Business brokers always hear from people who say they are interested in buying a business. We love these calls, after all, we get paid when someone buys a business, so access to willing business buyers is a good thing, right? Well, not really, because most of the time these conversations are an utter waste of time.
This doesn’t mean the person expressing interest in buying a business isn’t serious about buying a business. While there are indeed people who shop for sport, for the most part business brokers waste time with those who actually think they are ready to buy a business. Simply said, most buyers think they are ready to buy, but they aren’t. Having experienced scores (maybe hundreds) of conversations like this has led me to identify four warning signs when you aren’t really interested in buying a business:
1. You aren’t honest about how much money you can spend. I will ask a prospective buyer how much money he/she has to invest, and every time (and I mean every time) that prospective buyer will tell me the amount of cash they have PLUS an amount they think they can get from friends and family. I always hear the words “I have X amount but I have an investor who can go up to X million more.” But guess what? That X million more never materializes, so most people spin their wheels looking at businesses they can never afford to buy.

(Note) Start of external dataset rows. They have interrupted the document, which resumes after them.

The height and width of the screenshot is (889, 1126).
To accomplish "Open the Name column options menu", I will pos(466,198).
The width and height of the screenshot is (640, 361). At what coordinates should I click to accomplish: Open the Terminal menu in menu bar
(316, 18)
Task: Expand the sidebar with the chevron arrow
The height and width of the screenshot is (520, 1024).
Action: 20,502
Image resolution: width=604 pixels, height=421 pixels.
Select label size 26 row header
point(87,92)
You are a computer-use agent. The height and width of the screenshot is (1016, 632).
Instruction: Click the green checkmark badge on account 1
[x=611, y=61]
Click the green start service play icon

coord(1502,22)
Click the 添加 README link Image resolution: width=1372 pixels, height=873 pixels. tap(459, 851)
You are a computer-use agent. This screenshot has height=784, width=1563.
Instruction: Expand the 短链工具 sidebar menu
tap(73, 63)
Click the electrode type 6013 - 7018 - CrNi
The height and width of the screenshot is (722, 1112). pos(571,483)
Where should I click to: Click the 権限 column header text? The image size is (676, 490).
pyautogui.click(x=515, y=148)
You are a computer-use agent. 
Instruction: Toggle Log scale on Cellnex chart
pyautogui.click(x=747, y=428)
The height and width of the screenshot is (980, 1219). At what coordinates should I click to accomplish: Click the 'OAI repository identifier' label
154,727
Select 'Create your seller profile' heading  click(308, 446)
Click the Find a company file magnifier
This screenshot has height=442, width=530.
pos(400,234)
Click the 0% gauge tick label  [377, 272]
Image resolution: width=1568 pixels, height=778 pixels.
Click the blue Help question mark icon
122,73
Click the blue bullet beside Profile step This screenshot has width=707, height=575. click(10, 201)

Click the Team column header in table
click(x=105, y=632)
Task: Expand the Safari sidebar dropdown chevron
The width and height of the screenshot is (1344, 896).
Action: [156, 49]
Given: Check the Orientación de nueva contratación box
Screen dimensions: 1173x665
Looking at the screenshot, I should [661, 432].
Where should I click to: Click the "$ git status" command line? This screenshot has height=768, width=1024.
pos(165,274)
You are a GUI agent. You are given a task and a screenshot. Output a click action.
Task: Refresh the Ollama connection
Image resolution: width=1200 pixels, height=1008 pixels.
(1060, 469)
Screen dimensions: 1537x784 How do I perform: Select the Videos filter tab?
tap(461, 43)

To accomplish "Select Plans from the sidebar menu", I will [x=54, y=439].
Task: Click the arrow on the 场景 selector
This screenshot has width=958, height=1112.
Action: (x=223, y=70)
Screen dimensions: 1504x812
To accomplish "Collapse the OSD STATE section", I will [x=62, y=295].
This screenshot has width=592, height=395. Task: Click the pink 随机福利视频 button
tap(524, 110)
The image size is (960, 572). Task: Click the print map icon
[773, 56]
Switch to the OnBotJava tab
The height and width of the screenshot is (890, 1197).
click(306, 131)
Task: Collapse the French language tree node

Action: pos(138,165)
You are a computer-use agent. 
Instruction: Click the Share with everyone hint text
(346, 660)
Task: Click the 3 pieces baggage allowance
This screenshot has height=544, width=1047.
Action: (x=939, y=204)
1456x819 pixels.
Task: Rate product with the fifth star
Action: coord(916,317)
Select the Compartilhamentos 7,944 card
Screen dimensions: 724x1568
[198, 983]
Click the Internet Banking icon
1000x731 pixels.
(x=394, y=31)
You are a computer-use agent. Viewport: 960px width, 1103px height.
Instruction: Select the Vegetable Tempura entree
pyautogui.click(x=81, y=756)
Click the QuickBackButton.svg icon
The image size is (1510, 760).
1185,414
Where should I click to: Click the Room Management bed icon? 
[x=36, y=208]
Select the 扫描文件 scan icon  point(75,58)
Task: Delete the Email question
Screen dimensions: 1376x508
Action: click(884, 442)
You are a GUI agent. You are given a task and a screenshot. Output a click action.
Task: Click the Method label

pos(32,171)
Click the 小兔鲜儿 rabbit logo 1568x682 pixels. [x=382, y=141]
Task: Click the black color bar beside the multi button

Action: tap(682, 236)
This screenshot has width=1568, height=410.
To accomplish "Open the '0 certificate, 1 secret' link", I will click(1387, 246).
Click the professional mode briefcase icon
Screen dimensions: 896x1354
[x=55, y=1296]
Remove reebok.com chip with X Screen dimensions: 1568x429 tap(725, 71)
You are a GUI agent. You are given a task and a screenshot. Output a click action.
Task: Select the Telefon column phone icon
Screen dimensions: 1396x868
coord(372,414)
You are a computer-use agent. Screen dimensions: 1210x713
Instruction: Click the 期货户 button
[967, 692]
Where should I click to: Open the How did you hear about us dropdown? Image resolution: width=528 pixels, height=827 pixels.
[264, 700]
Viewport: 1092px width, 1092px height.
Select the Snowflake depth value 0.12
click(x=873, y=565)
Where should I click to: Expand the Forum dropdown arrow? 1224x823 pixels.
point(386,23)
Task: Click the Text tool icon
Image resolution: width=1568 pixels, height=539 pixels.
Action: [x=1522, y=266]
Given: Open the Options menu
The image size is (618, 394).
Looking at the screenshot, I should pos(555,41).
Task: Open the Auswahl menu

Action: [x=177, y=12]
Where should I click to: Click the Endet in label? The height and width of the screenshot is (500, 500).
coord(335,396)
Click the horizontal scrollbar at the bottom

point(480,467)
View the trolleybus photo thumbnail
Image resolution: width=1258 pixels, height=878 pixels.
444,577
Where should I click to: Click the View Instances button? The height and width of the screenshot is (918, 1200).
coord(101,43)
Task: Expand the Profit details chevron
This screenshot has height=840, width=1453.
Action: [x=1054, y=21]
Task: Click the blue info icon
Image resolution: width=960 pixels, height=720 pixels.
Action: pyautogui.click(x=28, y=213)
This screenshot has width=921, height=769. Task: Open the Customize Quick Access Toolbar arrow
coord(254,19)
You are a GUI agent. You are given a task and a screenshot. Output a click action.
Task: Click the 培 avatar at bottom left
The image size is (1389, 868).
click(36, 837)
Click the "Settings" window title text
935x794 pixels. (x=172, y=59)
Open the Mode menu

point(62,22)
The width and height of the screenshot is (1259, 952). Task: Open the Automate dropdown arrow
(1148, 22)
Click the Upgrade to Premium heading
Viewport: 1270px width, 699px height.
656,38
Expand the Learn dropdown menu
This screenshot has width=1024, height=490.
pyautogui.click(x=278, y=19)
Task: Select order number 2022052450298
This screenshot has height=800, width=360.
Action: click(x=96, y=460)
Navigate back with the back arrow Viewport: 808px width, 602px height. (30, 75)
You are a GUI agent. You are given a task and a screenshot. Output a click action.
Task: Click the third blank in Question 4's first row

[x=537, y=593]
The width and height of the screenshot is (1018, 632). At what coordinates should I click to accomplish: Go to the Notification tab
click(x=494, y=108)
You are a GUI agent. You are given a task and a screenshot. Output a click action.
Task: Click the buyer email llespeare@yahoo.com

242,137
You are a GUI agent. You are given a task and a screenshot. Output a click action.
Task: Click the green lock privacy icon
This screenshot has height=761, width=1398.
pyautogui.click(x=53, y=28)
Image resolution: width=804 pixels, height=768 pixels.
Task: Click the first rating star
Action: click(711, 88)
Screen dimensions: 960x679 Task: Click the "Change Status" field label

2. You don’t involve your spouse in the process. Anyone who has owned a small business knows they call it a “family business” for a reason. If you show up to look at a business without actively involving your spouse, you’re shopping for sport. A smart business broker can smell this, especially if the business value is $1 million or less.
3. You don’t ask about the business model. Three minutes into a meeting with a prospective buyer, I can tell if the prospect is a serious buyer. The serious buyer wants to know how the company makes money, which is a different question from asking to see the financial statements. If you don’t understand the difference, don’t think about buying a business.
4. You don’t see opportunity. Most business shoppers are like fantasy baseball players, they think they know the game, but analyzing stats is very different from playing the game. The proliferation of business-for-sale web sites has not helped because they make the business evaluation process overly quantitative. A not-real buyer will decide what valuation metric they think is doable (e.g. 3X trailing EBITDA), then everything rests on finding a deal at or below that metric. Conversely, the real buyer doesn’t care so much about initial valuation; sure, nobody wants to overpay for a business, but a smart business buyer knows that a good business buy is way more than just price. A great opportunity over-priced is better than a so-so opportunity fairly priced. Here’s the deal, smart buyers buy on opportunity, not on price. Of course, the best deal is the great opportunity that is under-priced, but if you are only looking for those very rare diamonds in the rough, you’ll never be a business owner.
It might be worth pointing out that I speak with great passion on this topic for two reasons. First, I get these kinds of calls almost daily. Second, I have made every one of these mistakes myself. As the old saying goes “it takes one to know one.”